Dáil debates

Tuesday, 17 January 2017

Northern Ireland: Statements

 

5:15 pm

Photo of Gerry AdamsGerry Adams (Louth, Sinn Fein) | Oireachtas source

However, the refusal of Arlene Foster to step aside, without prejudice, until a preliminary report on the RHI allegations is published, and her refusal to set up such a process, blocked any possibility of a robust and comprehensive investigation. As a consequence of that and not the spurious half-truths that An Teachta Martin peddles, Martin McGuinness resigned as deputy First Minister last week. Mar is eol dúinn, beidh toghchán don tionól ar siúl ar 2 Márta.
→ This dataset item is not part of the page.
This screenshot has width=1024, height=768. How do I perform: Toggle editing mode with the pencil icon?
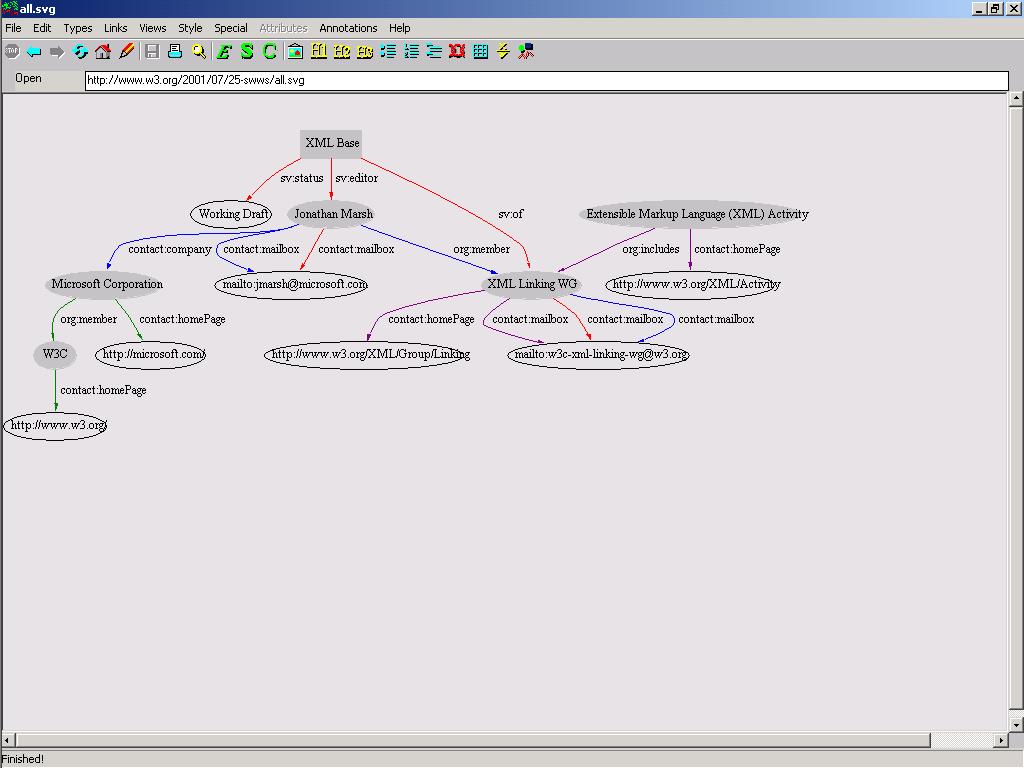click(x=126, y=51)
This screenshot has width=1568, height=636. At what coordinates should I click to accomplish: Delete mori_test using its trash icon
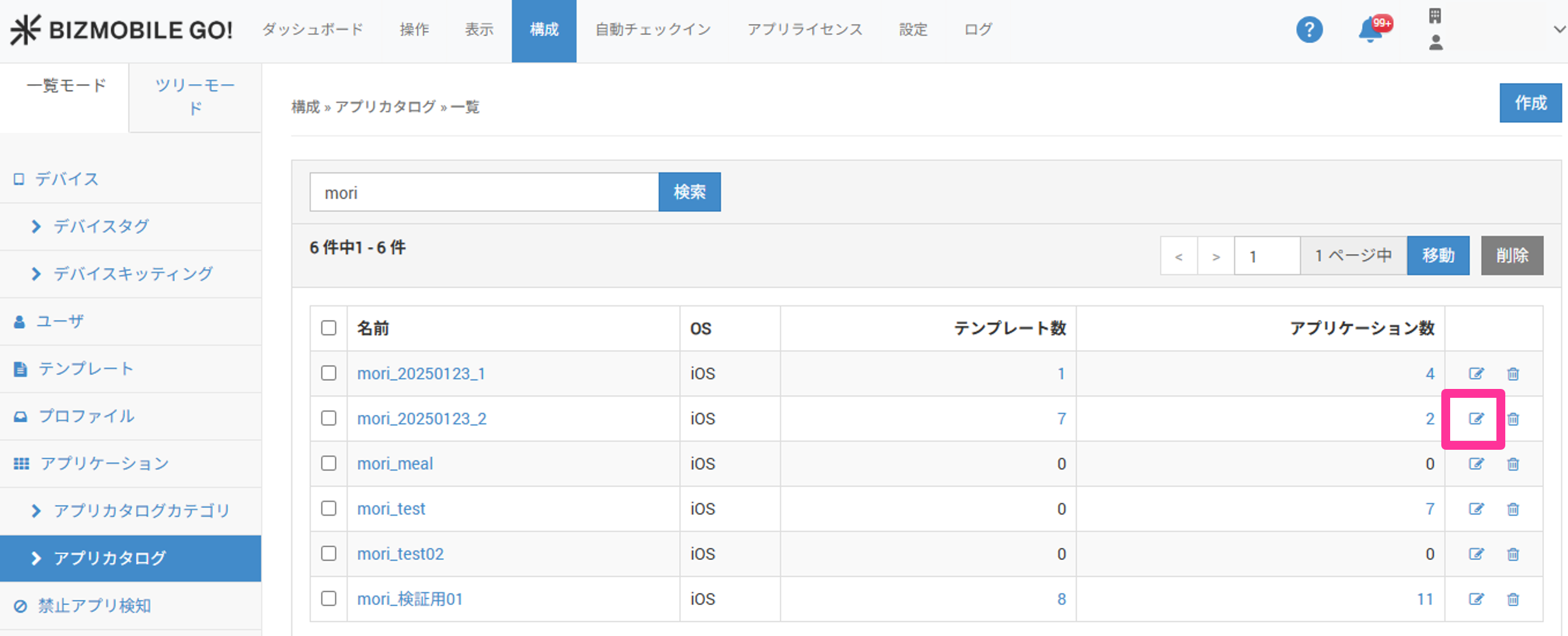(x=1513, y=509)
In the ten years that Martin McGuinness was in that position and beforehand as Minister for Education, we faced deliberate provocation, arrogance and disrespect, but we put up with them for the common good. When so-called dissidents killed British soldiers, PSNI officers and prison officers, Martin McGuinness stood firm and resolutely opposed their actions on our behalf. As a result, his family home in Derry has been attacked and his life has been threatened. There are some, especially in the DUP, who have seen Sinn Féin's attempts to promote reconciliation, defend the peace process and be generous and patient as a sign of weakness. It is not. Rather, it is a sign of strength.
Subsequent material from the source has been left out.